Política

El uso del burka: un conflicto entre la libertad religiosa y la seguridad

El planteamiento del Ministerio del Interior de regular la prohibición del burka por motivos de seguridad no es algo nuevo en España, donde la polémica ha llegado incluso al Tribunal Supremo, que anuló la ordenanza de Lleida que prohibía su uso al considerar que limitaba la libertad religiosa.

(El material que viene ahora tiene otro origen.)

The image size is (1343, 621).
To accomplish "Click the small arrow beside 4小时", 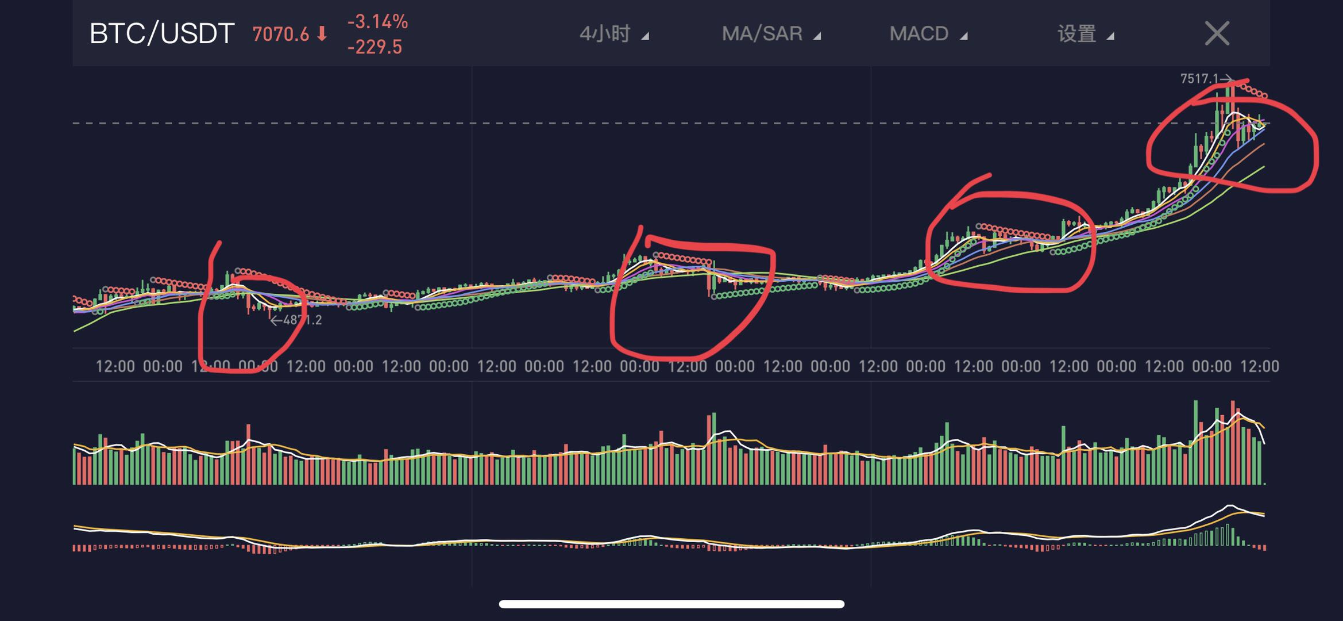I will tap(645, 36).
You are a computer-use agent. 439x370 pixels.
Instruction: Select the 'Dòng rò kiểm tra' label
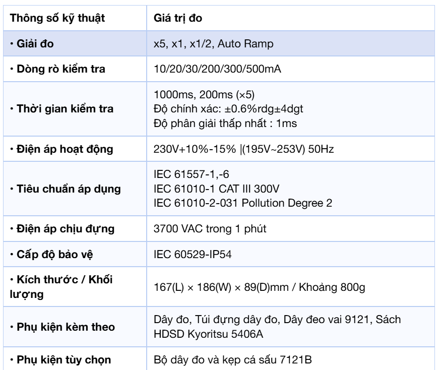point(57,69)
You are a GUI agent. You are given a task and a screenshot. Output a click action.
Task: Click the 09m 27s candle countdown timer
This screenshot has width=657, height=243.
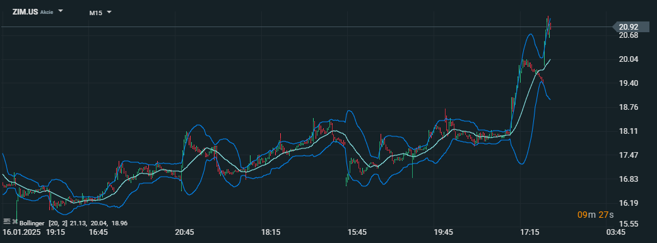tap(595, 215)
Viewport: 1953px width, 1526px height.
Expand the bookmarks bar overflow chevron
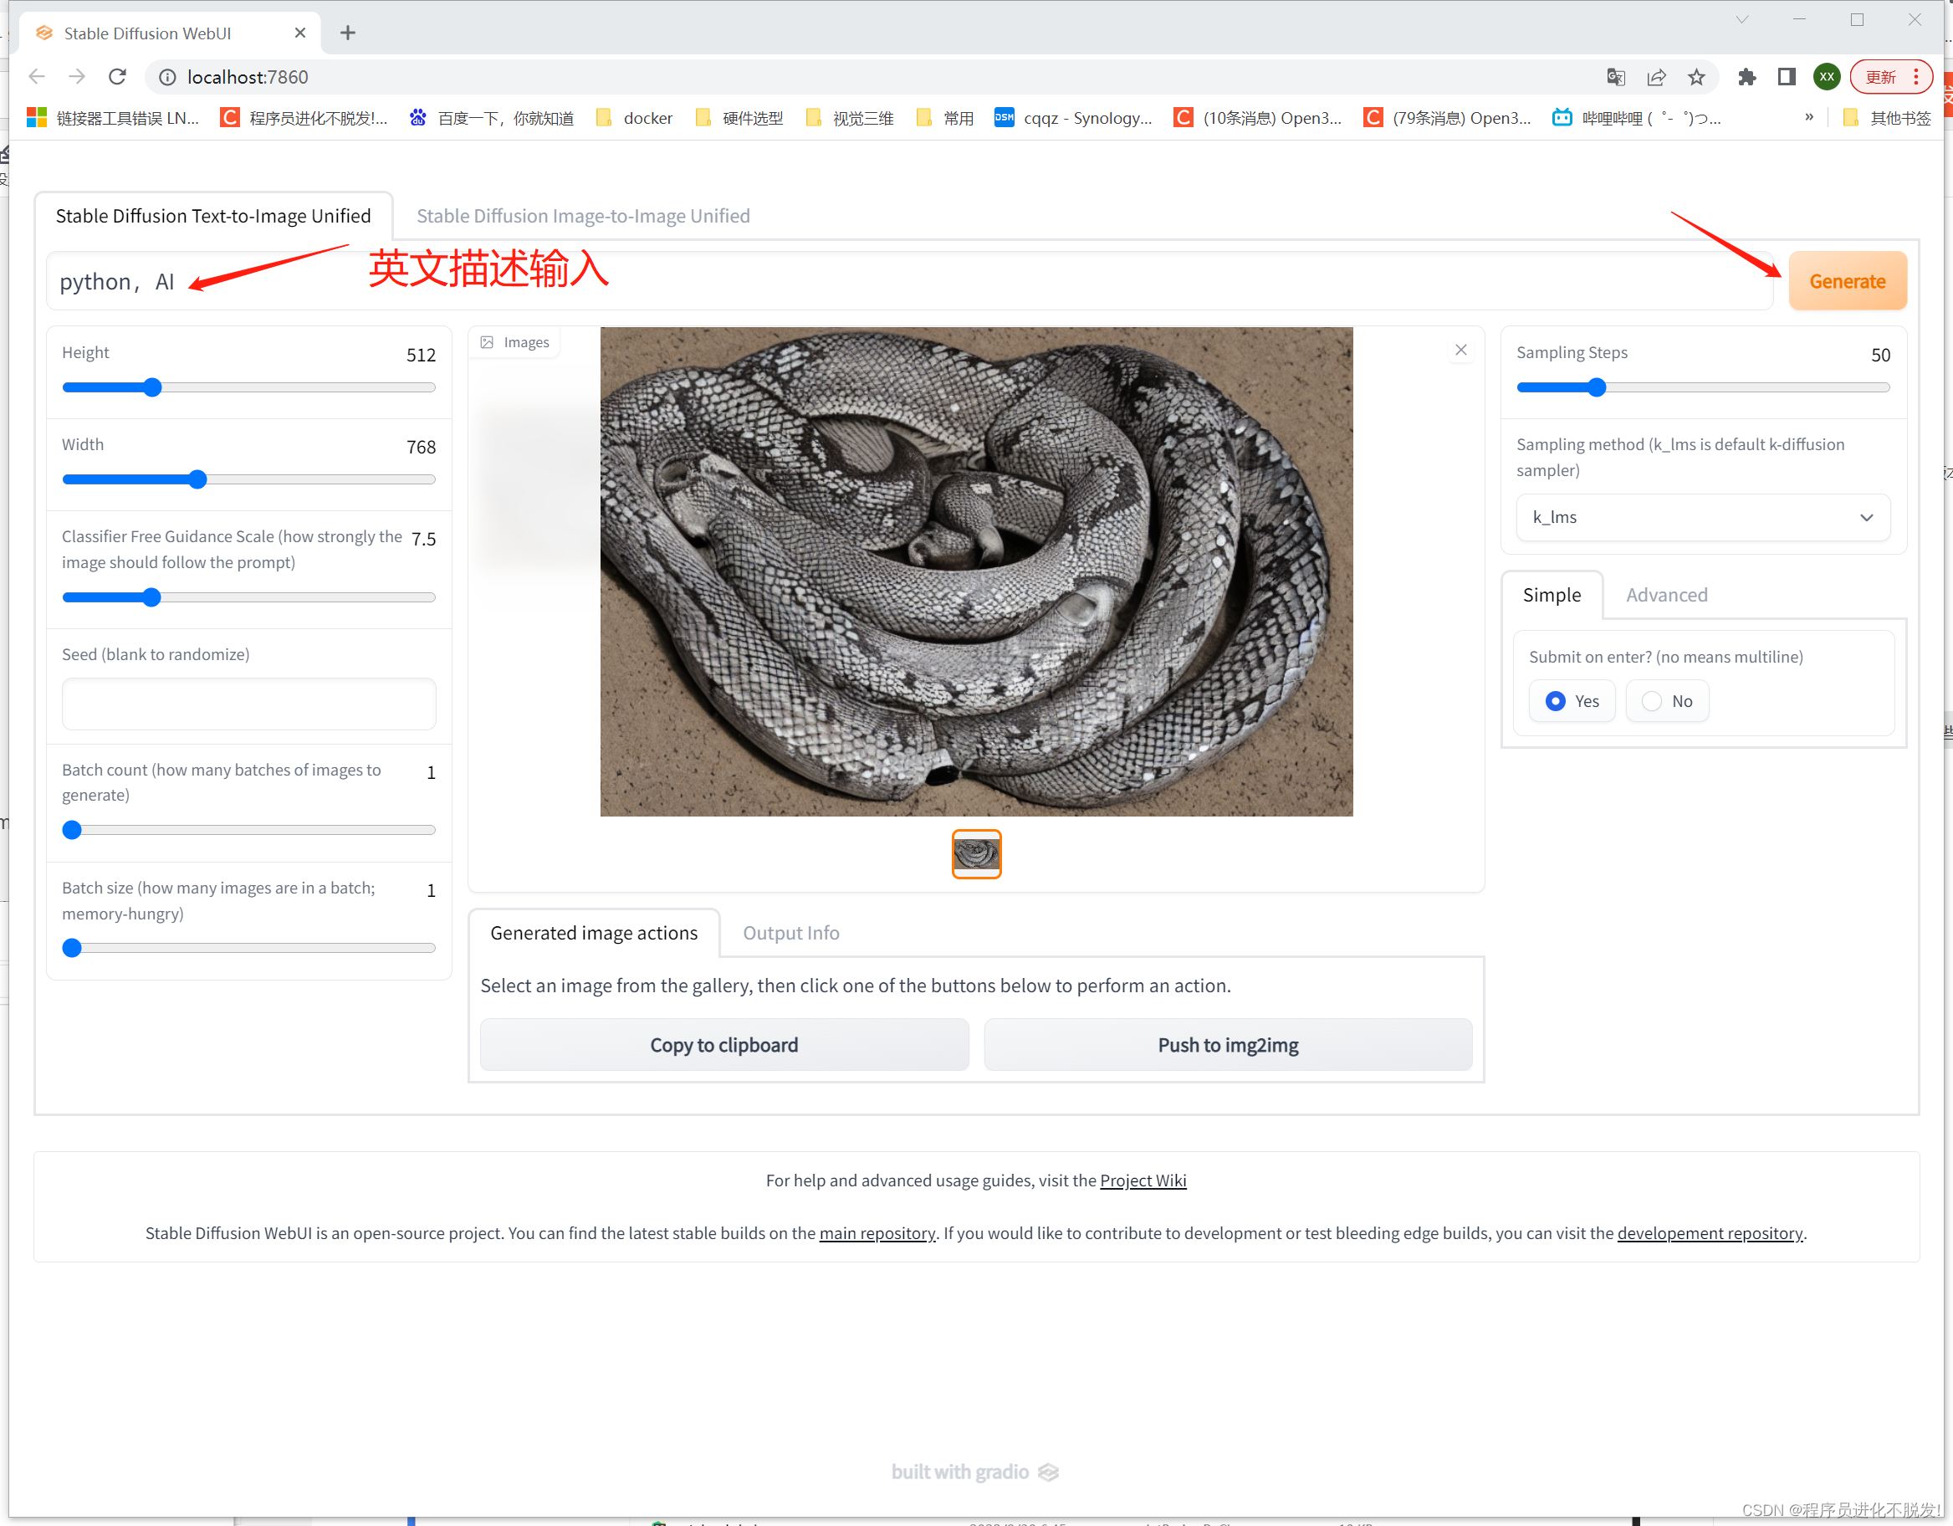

Cataluña es la comunidad donde ha habido un debate más intenso sobre este asunto y, de hecho, más de una docena de ayuntamientos, entre ellos los de Tarragona, Cunit, el Vendrell, Mollet del Vallés y Santa Coloma de Gramanet han aprobado ordenanzas similares, a las que hay que sumar la del municipio andaluz de Coín (Málaga).

El pasado 18 de julio el Ayuntamiento Reus aprobó también las ordenanzas de civismo que impiden ir con la cara tapada en la vía pública, aunque del texto final se eliminaron los conceptos de burka -que cubre todo el cuerpo y tiene una rejilla para ver- y el niqab -un velo negro de pies a cabeza-.

Como consecuencia, la normativa prevé sanciones de 750 euros para quien circule con el rostro tapado por la calle, aunque no se podrá multar a las mujeres que usen velo integral.

La regulación del uso del burka y el niqab en espacios públicos también está prevista en la memoria de la ley del espacio público del Gobierno catalán, como ya avanzó a finales de julio pasado Ramón Espadaler, conseller de Interior de Cataluña

Lérida fue la primera ciudad española en aprobar en 2010 una ordenanza municipal que prohibía el uso del velo integral en dependencias municipales.

Dicha norma, que ahora este municipio estudia recuperar, fue primero avalada por el Tribunal Superior de Justicia de Cataluña (TSJC) y después anulada por el Supremo.

En el ámbito de Interior, dice el ministro Jorge Fernández Díaz, la única dimensión que tiene este asunto es la de la seguridad, ya que esta prenda, de la que personalmente piensa que "atenta contra la dignidad de las mujeres", puede dificultar la identificación de una persona durante una protesta.

Pero cuando este tipo de medidas han llegado al Supremo, el alto tribunal ha optado por poner freno al "limite para el ejercicio fundamental de libertad religiosa que la prohibición del velo integral supone"y recordar además que una ordenanza municipal no puede legislar en materia de derechos fundamentales.

El caso que se plantea ahora es distinto, porque la regulación del burka se incluiría en el proyecto de ley de seguridad ciudadana que se tramita en el Congreso y que contempla sanciones administrativas para las personas que vayan embozadas a las manifestaciones e impidan así ser identificadas.

La sentencia del Supremo que anuló la prohibición del velo islámico aprobada por el Consistorio leridano también sugería para poder regular el uso del burka la "exigencia indeclinable"de una ley previa, que hasta ahora no existe en España.

Eso cambiaría si finalmente la ley de seguridad ciudadana incluye su regulación.

El uso del velo islámico, del burka y otras prendas para ocultar el rostro de la mujer es objeto de un "intenso debate tanto en España como antes en otros países", reconocía el TS en su sentencia, que también recordaba que en nuestro entorno occidental "no existe en general dicha prohibición, pese a que en distintos países han surgido propuestas"en este sentido.

Sin embargo, en Francia sí hay una ley en vigor desde 2011 que prohíbe llevar burka o velo integral en el espacio público y que además ha sido avalada por el Tribunal de Derechos Humanos Europeo, que entendió la necesidad de las autoridades "de identificar a los individuos para prevenir atentados contra la seguridad de las personas".

Una tesis muy parecida a las explicaciones ofrecidas por el ministro del Interior, que además podría influir también en futuras interpretaciones de los tribunales españoles.